- What to do -
The data below is to be output in full, unchanged.

[Opening Records for the exercise section]

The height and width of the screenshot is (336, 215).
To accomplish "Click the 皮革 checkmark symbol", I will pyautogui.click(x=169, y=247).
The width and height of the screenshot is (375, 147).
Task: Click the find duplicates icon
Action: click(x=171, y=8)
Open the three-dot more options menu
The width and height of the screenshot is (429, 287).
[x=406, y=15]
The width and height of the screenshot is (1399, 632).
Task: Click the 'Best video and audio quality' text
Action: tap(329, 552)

[Closing Records for the exercise section]

- Answer area -
The height and width of the screenshot is (336, 215).
To accomplish "Click the 皮革 checkmark symbol", I will pyautogui.click(x=169, y=247).
The width and height of the screenshot is (375, 147).
Task: Click the find duplicates icon
Action: click(x=171, y=8)
Open the three-dot more options menu
The width and height of the screenshot is (429, 287).
[x=406, y=15]
The width and height of the screenshot is (1399, 632).
Task: Click the 'Best video and audio quality' text
Action: tap(329, 552)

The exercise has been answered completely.